By: Mary-Ellen Davis, Staff Writer and Bailey Hendricks, Staff Writer
The Towson University chapter of the National Association for the Advancement of Colored People encouraged spectators at Towson’s Oct. 8 home game against Stony Brook University to remain seated for the national anthem “as a symbol for peaceful protest to recent injustices,” according to a flyer that circulated online.
“The experiences of ethnic minorities, particularly African-Americans and Hispanic-Americans, is not reflected in the phrase, ‘the land of the free,’” Towson NAACP president Destini Collins said. “Today, that lack of inclusion is still relevant. We hope that students will reflect on the national anthem, a moment of patriotism, with a different perspective.”
This sit-in was a response to recent backlash against San Francisco 49ers quarterback Colin Kaepernick for his refusal to stand during the National Anthem before football games to protest racial oppression and inequality in the United States..

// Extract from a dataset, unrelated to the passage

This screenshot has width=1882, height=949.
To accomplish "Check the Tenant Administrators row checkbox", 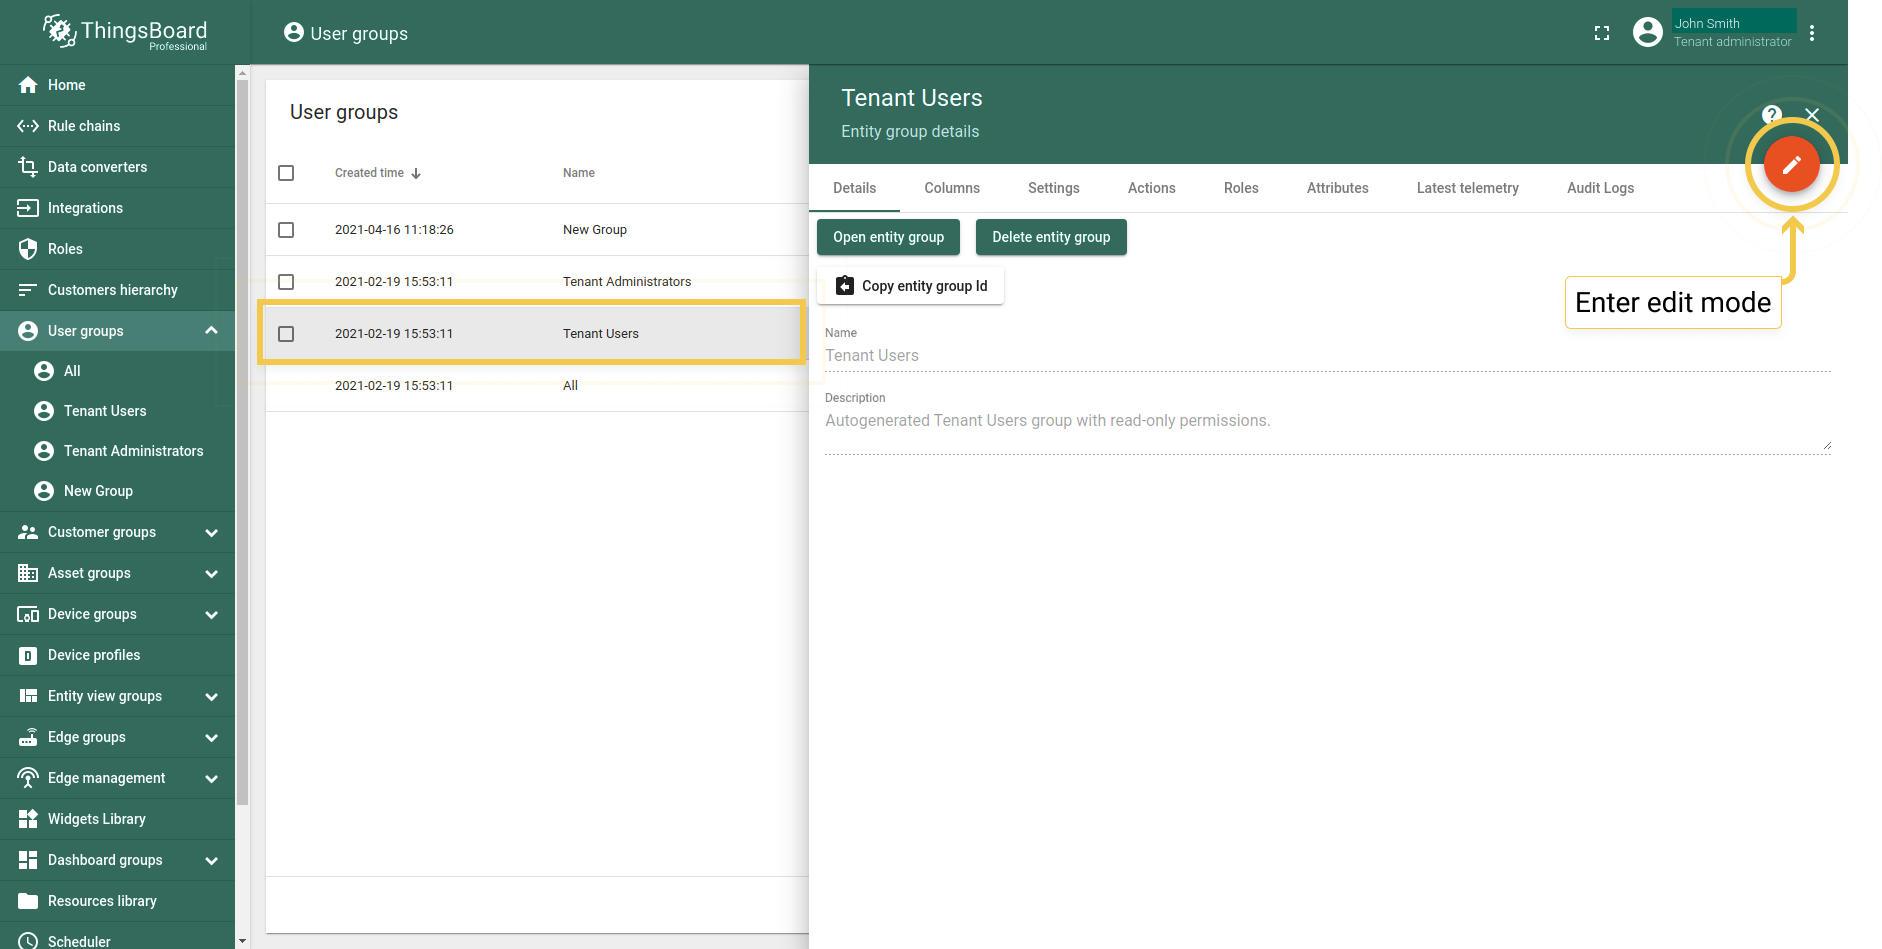I will [286, 282].
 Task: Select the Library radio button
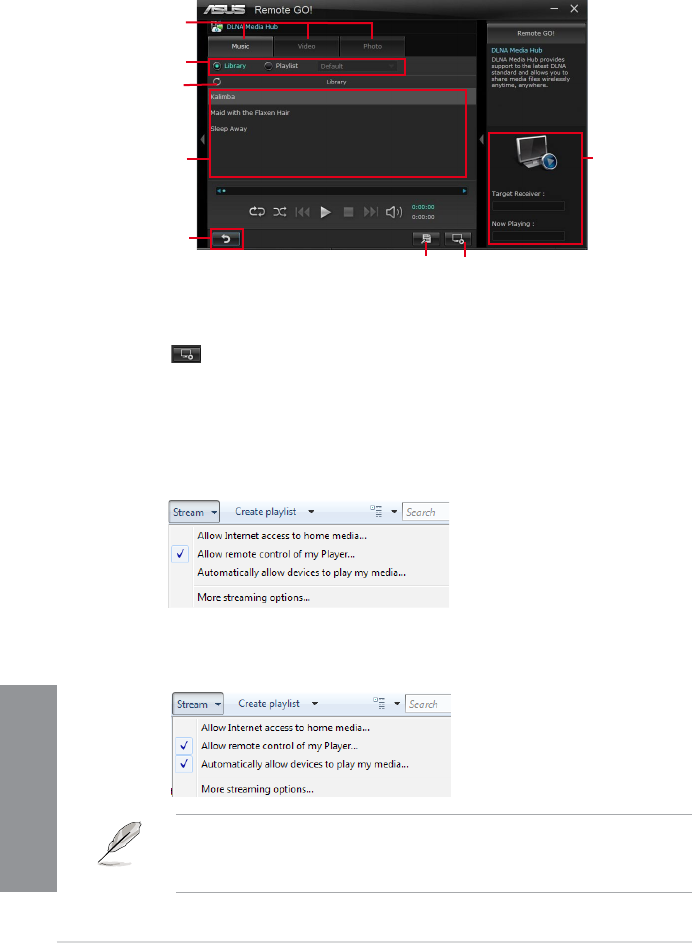click(217, 66)
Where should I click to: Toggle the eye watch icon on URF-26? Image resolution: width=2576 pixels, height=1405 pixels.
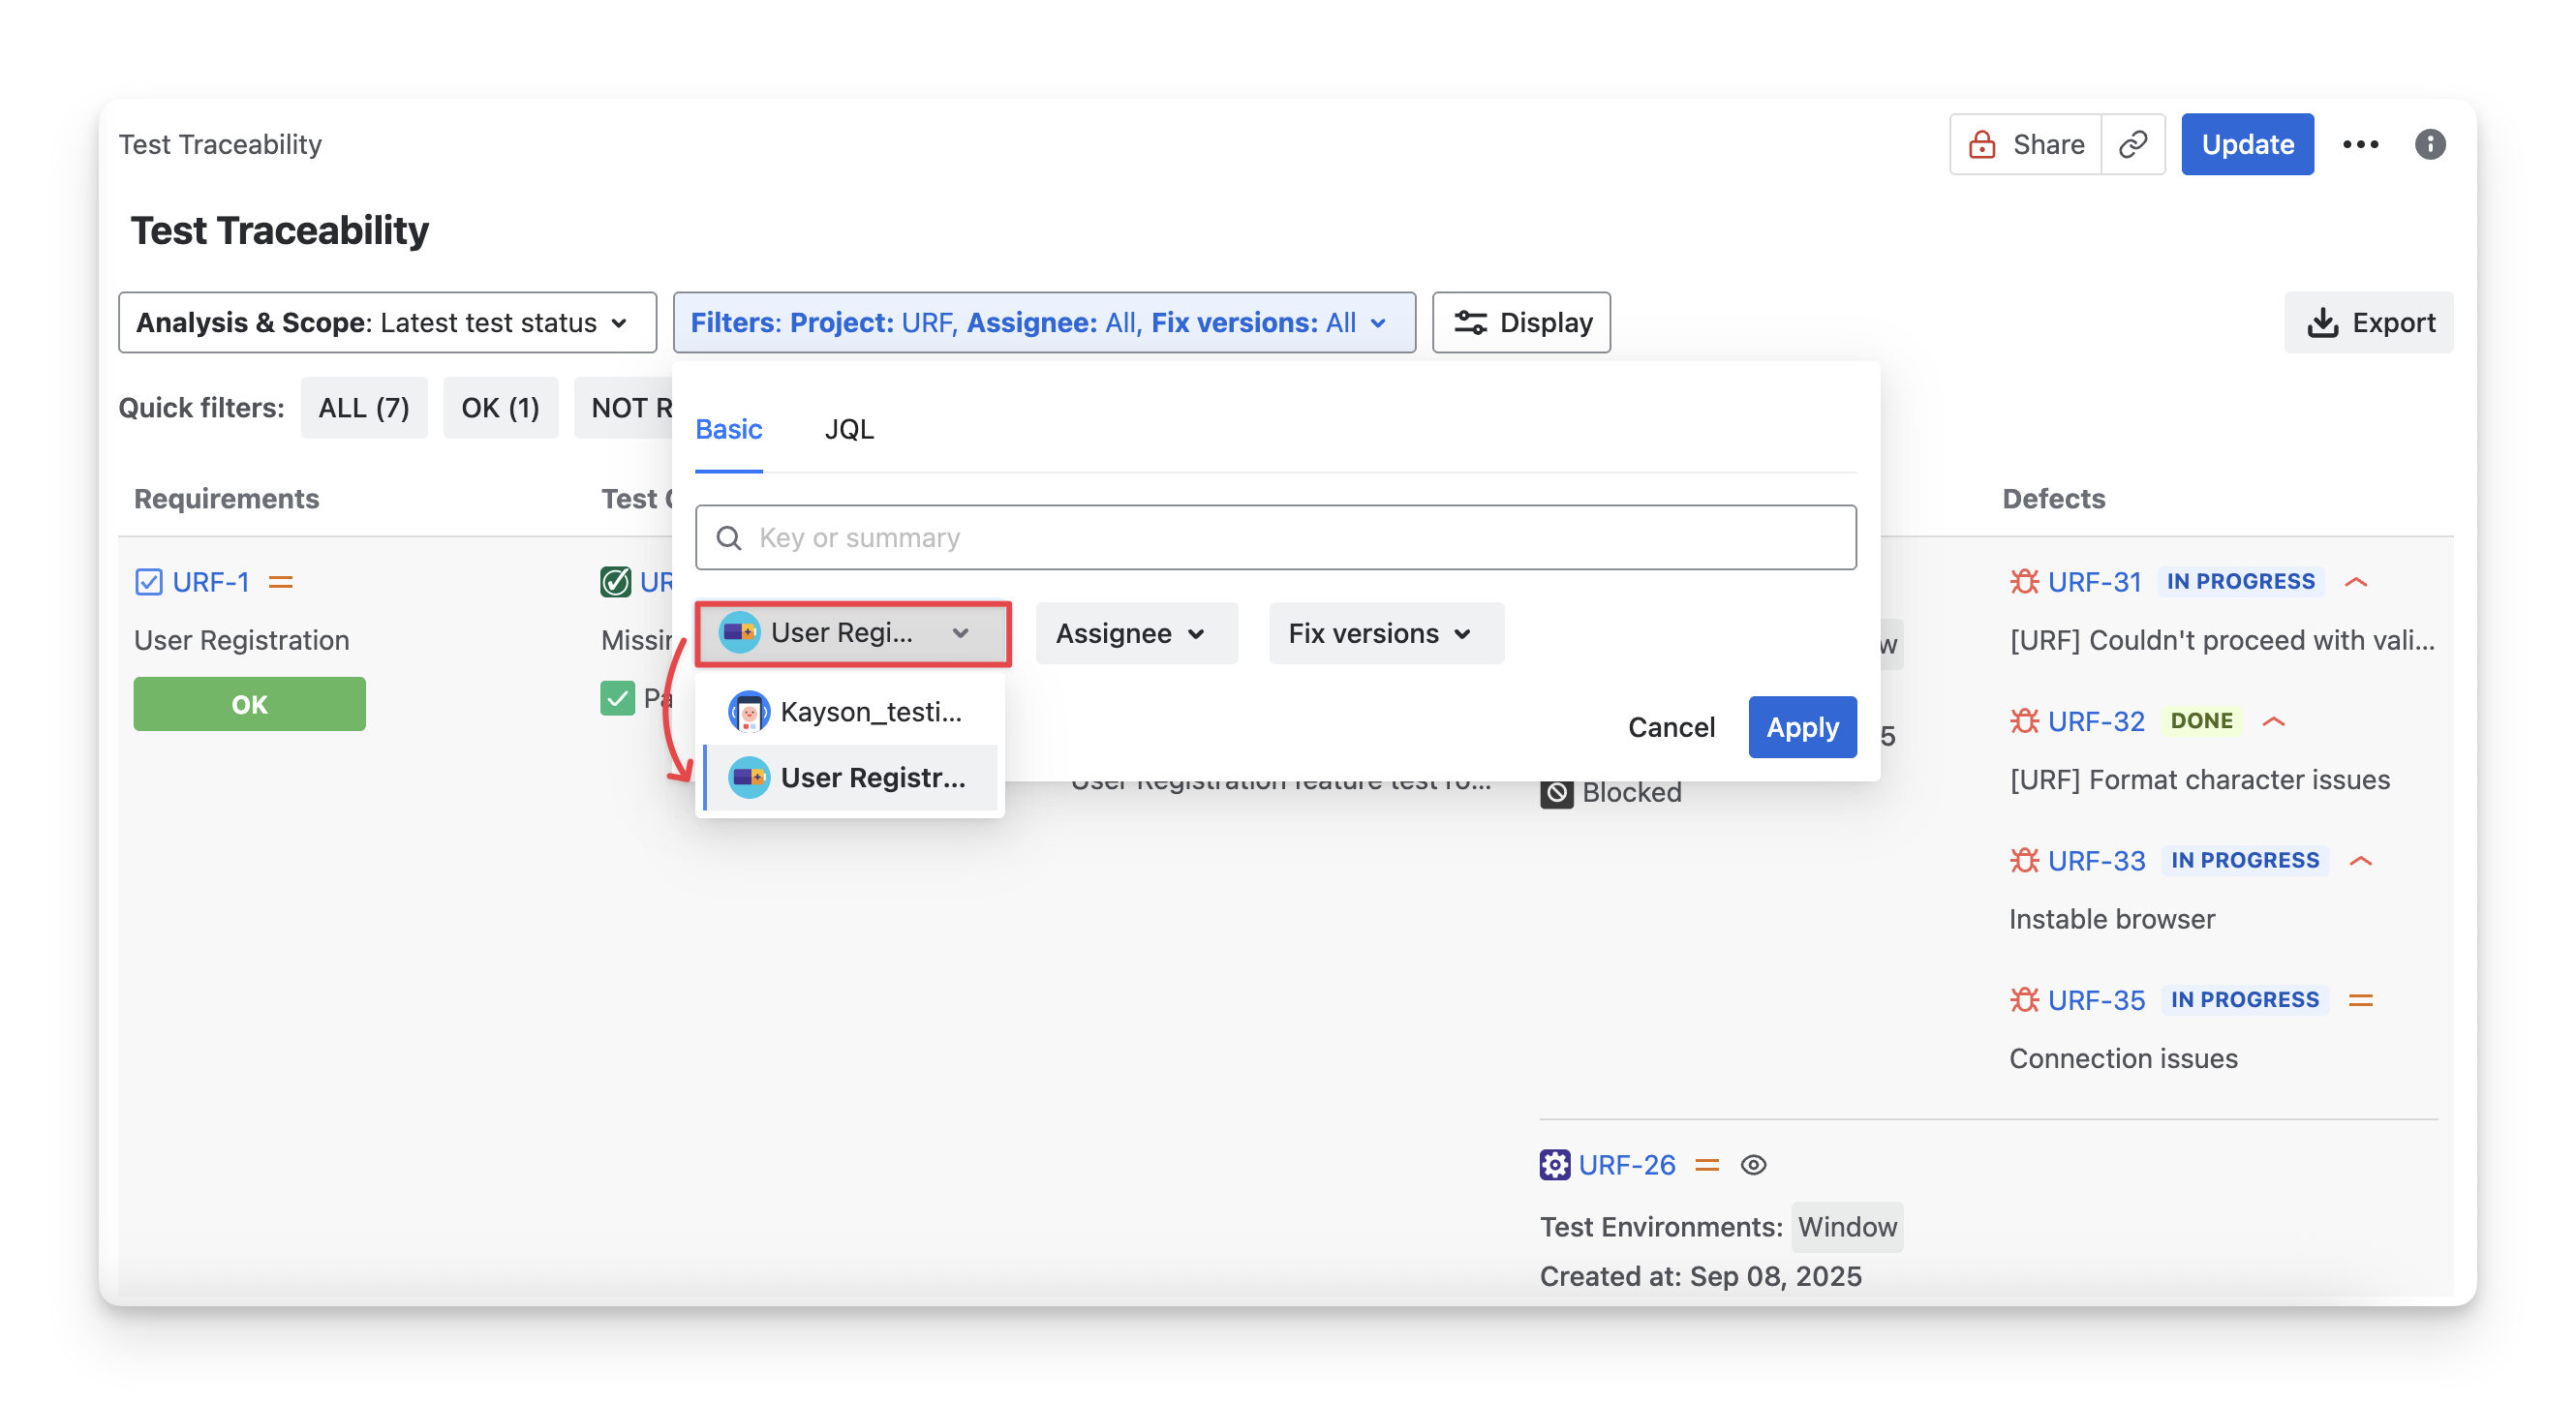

“I think it’s become so blatantly obvious that athletes and people in general have to react,” Kaepernick said, according to ESPN. “It’s not something that, with social media, there’s so many instances where it’s instantly to and you see these things every day, day after day and that’s hard.”
For a number of people, this brings them not only hope, but a sense that their concerns are being heard – for them, Kaepernick is their voice.
“As members of a community, we each have an individual responsibility to protect the rights and liberties of one another,” Collins said. “As an organization, our purpose is to educate, empower and engage our campus about issues concerning social justice and cultural competency.”
A group of faculty and students discussed the Kaepernick controversy during a New York Times Talk Oct. 7, hosted by the Office of Civic Engagement and Leadership.
Sports Management associate professor Ryan King-White explained that singing the national anthem during sporting events gained momentum around the time of the 1936 Berlin Olympic Games, when Adolf Hitler made a deal with the International Olympic Committee to play countries’ national anthems when they won a gold medal.
The conversation progressed into a discussion of what our national anthem means.
“We feel like that is part of our community that we all wanted to embrace being American after 9/11,” Faculty Professional Development Manager Wendy Gibson said.
One student posed the thought that, because of the immediacy of reporting, people are more quick to judge. Much of the group agreed, with students and faculty saying that the media can play a detrimental effect if people only read one source.
The discussion also covered how Kaepernick’s actions are affecting and influencing the actions of others, especially adolescents, as many students have begun to take a knee during their own sporting events.
Coordinator of Civic Engagement Kevin Albano posed the question of whether it is okay to use kneeling during the anthem as a form of protest.
“Something that sort of dismayed me a little bit about it, but didn’t necessarily surprise me about it at all, was that most of the talk surrounding it became about whether or not what he was doing was okay, until more people started doing it,” Albano said.
The next New York Times Talk will take place Nov. 2 in the University Union, Room 314.